The Four Resources of Reading by Freebody & Luke (1990) as compiled by the Barefoot Literacy Project

Right There questions operate at the level of key words and Code Breaking. Think & Search questions require text comprehension strategies that build on knowledge about language and genre conventions required to Make Meaning. The Author & You questions asks readers to respond and connect to the texts, to bring in their prior knowledge and “communicate” with the text as Text Users. Finally, On My Own questions demand critical engagement from readers in the form of Text Analysis. Readers are asked to draw on other texts or use the text as a stepping stone into inquiries that go well beyond the read text.

Early QAR Resource packages, such as that developed by the Irish National Behaviour Support Service (NBSS) are using four quadrants that are very similar to the Four Roles of a Reader model.

QAR teaching resource by NBSS (p.4)

QAR teaching resource by NBSS (p.4).

Since, a plethora of teaching resources based on the QAR model have been developed, including such some useful tools that include example questions such as QAR bookmarks by Sheena Cameron (2009). Deb Lawrence from Queensland wrote a useful four-step instructional guide detailing ideas on how to introduce QAR in the classroom (Lawrence, 2015), including:

  1. Introducing the question types
  2. Teaching about clues for identifying the question types
  3. Modelling how to think aloud
  4. Teaching about text organisations

The last step is about unpacking literature genre convention and nicely links with a number of functional grammar-related content descriptors (see below).

QAR bookmark

Photo copy of QAR bookmark as part of the comprehensive digital resources developed by Sheenan Cameron (2009).

References:

  • Cameron, S. (2009). Teaching reading comprehension strategies. North Shore: Pearson.
  • Freebody, P., & Luke, A. (1990). Literacies programs: Debates and demands in cultural context. Prospect: Australian Journal of TESOL, 5(7), 7-16.
  • Lawrence, D. (2015). Why use Question-Answer Relationships (QAR) as a comprehension strategy?. Literacy Learning: The Middle Years, 23(1), i-vii.
  • Raphael, T. E. (1982). Question-answering strategies for children. The Reading Teacher, 36(2), 186-190.
  • Raphael, T. E. (1986). Teaching question answer relationships, revisited. The Reading Teacher, 39(6), 516-522.

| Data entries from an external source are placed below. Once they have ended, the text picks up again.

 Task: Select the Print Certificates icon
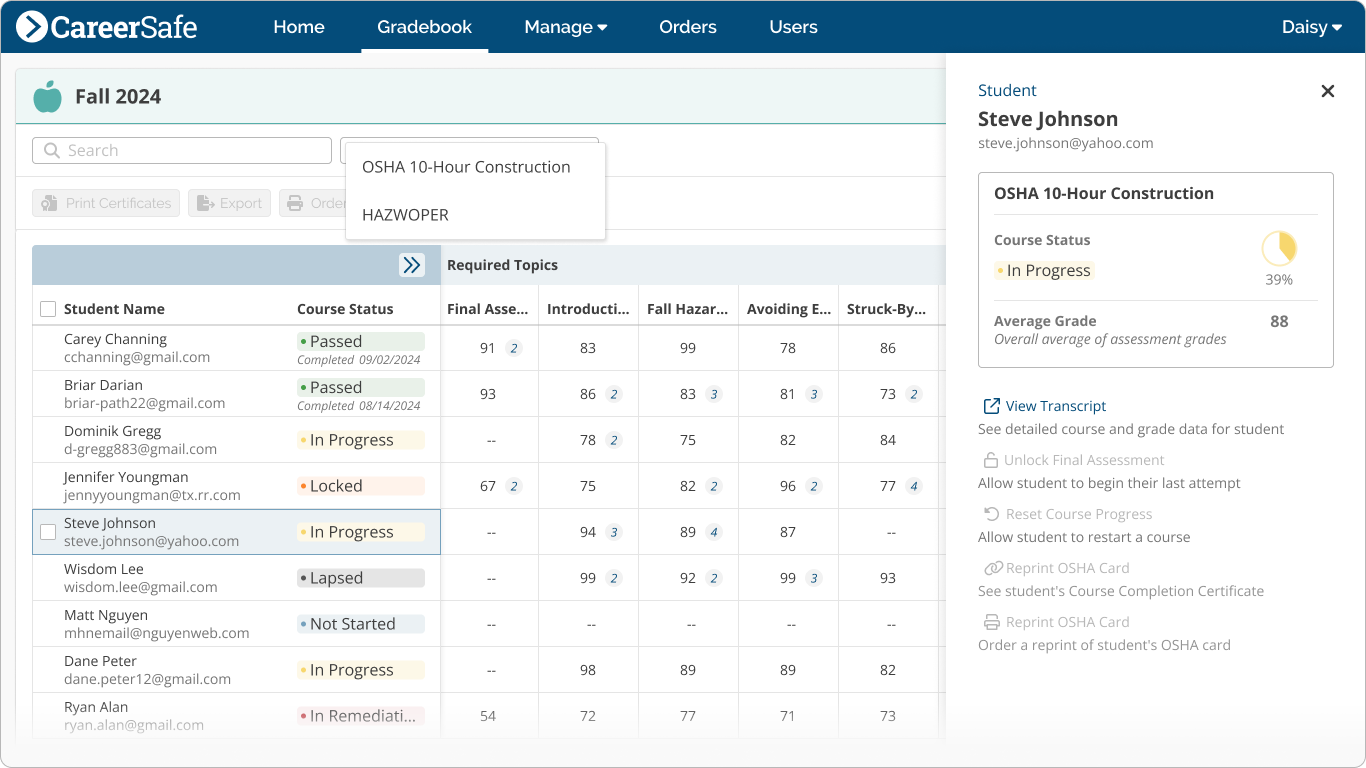48,203
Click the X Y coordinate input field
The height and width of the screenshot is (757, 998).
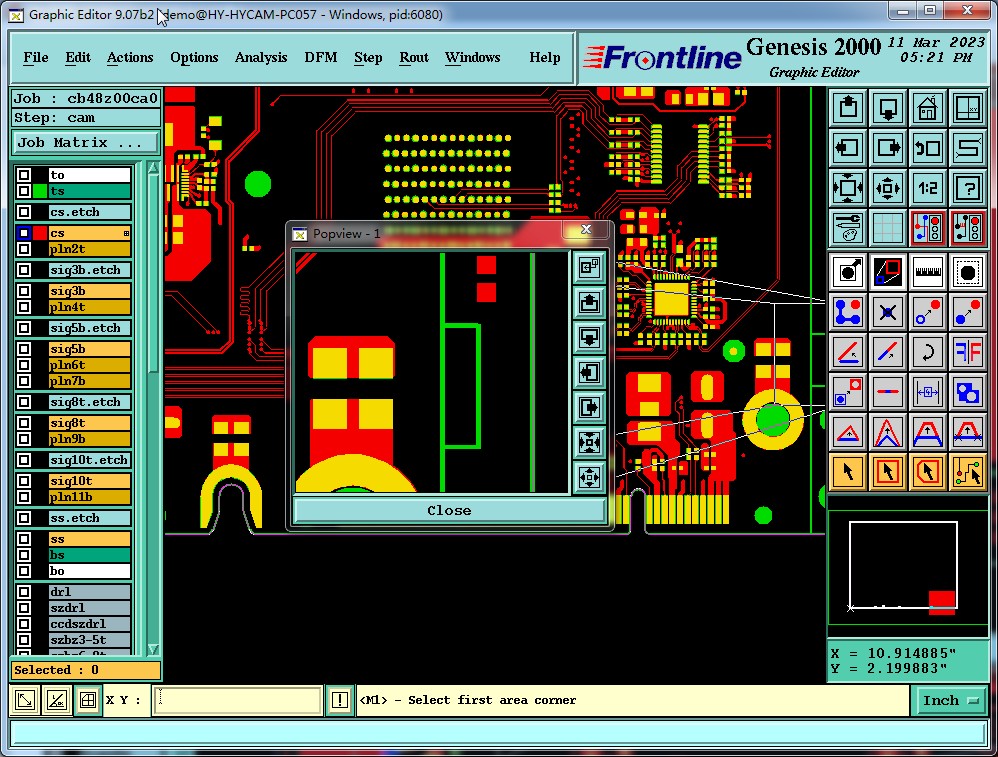(237, 700)
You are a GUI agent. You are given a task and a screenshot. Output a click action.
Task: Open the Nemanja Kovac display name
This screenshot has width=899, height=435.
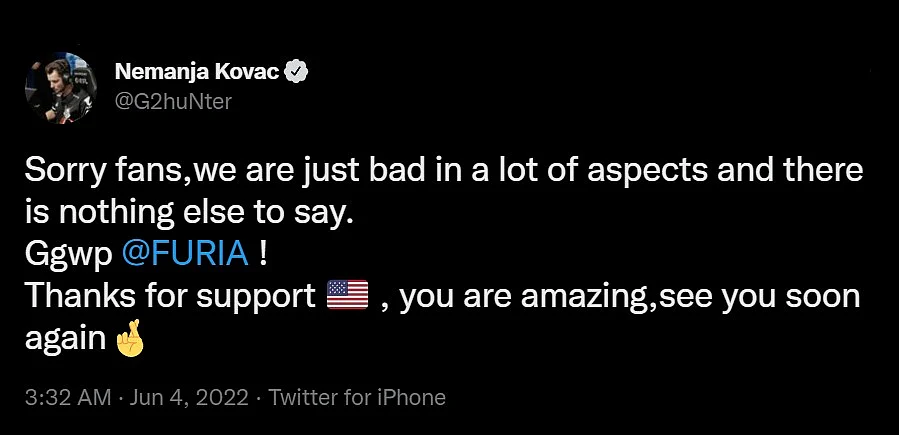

Relevance to Australian Curriculum content descriptors:

  • Foundation: Use comprehension strategies to understand and discuss texts listened to, viewed or read independently (ACELY1650)
  • Year 1: Understand that the purposes texts serve shape their structure in predictable ways (ACELA1447)
  • Year 1: Use comprehension strategies to build literal and inferred meaning about key events, ideas and information in texts that they listen to, view and read by drawing on growing knowledge of context, text structures and language features (ACELY1660)
  • Year 2: Use comprehension strategies to build literal and inferred meaning and begin to analyse texts by drawing on growing knowledge of context, language and visual features and print and multimodal text structures (ACELY1670)
  • Year 3: Identify the point of view in a text and suggest alternative points of view (ACELY1675)
  • Year 3: Understand that paragraphs are a key organisational feature of written texts (ACELA1479)
  • Year 3: Use comprehension strategies to build literal and inferred meaning and begin to evaluate texts by drawing on a growing knowledge of context, text structures and language features (ACELY1680)
  • Year 4: Use comprehension strategies to build literal and inferred meaning to expand content knowledge, integrating and linking ideas and analysing and evaluating texts (ACELY1692)
  • Year 5: Understand how to move beyond making bare assertions and take account of differing perspectives and points of view (ACELA1502)
  • Year 5: Investigate how the organisation of texts into chapters, headings, subheadings, home pages and sub pages for online texts and according to chronology or topic can be used to predict content and assist navigation (ACELA1797)
  • Year 5: Understand how texts vary in purpose, structure and topic as well as the degree of formality (ACELA1504)
  • Year 5: Recognise that ideas in literary texts can be conveyed from different viewpoints, which can lead to different kinds of interpretations and responses (ACELT1610)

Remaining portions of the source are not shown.